Notable mentions of approaches that I did not cover

Sequential Neural Posterior estimation (see e.g. Automatic Posterior Transformation for Likelihood-Free Inference or On Contrastive Learning for Likelihood-free Inference)
- A method where you skip the use of priors and likelihoods and instead estimate the posterior using simulations based on the parameters of interest
Unconditional density estmation
- If you have a samples from the distribution directly and wish to construct a parametric form
RealNVP
- A very successful approach to normalising flows algorithm
Continuous Flows
- Not even sure how this one works but it looks neat
Many others, I’d highly recommend looking at all the resources I’ve linked to above for more info.

Normalising Flows with neural network mediated transforms (Neural Autoregressive Flows)

Thanks for sticking around this far (and welcome, if you skipped most of the post and are just here for the conclusion). The final cherry on top is that, although normalising flows are ultimately an optimisation problem, we can leverage recent advancements in machine learning—particularly neural networks—to improve their flexibility and expressiveness.

There isn’t much new theory here: you’re simply replacing the conditioning mechanisms in your coupling functions (i.e., the \(\Theta\)’s from earlier) with neural networks. One might ask: why not just use neural networks as the transformations themselves?

While that sounds reasonable in theory, in practice it poses challenges. General neural network transformations tend to be dense, making the resulting mappings difficult or impossible to invert analytically or efficiently. Many common flow architectures—like coupling flows or autoregressive flows—are specifically designed to ensure tractable Jacobians and invertibility. Letting neural networks control the parameters of these structured flows maintains these guarantees while still benefiting from neural nets’ flexibility.

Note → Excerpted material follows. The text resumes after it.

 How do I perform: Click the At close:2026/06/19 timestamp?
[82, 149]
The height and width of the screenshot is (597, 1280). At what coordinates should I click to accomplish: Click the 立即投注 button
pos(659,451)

As before, I highly recommend Eric Jang’s tutorial if you’re interested in coding up a normalising flow yourself using JAX. Personally, though, I prefer to avoid the inevitable debugging headaches and use an off-the-shelf solution whenever possible.

In my case, I’ve had good experiences with the FlowJAX Python package, and also found solid support in PyTorch and TensorFlow ecosystems.

In the next section, I’ll walk through a few examples of how to use FlowJAX for variational inference and compare it with traditional samplers.

Examples Analyses

Example: Simple 4D Latent Model – Normalising Flows and Nested Sampling Comparison

We’ll start with a relatively simple example: data in 2D generated from a mixture of two linear models, each with its own intrinsic scatter (i.e., model-dependent noise). Specifically:

\[\begin{align} X &\sim \mathcal{U}(0, 10) \\\\ Y_1 &\sim \mathcal{N}(\mu = m_1 X + c_1, \sigma^2 = \sigma_1^2) \\\\ Y_2 &\sim \mathcal{N}(\mu = m_2 X + c_2, \sigma^2 = \sigma_2^2) \\\\ Y &\sim \begin{cases} Y_1 & \text{with probability } w_1 \\\\ Y_2 & \text{with probability } w_2 \end{cases} \end{align}\]

We assume the first model has a fixed intercept (i.e., \(c_1 = 0\)) to reduce identifiability issues. The parameters to infer are \(m_1\), \(m_2\), \(c_2\), and one mixture fraction (since \(w_2 = 1 - w_1\)). So, we have 4 independent variables total.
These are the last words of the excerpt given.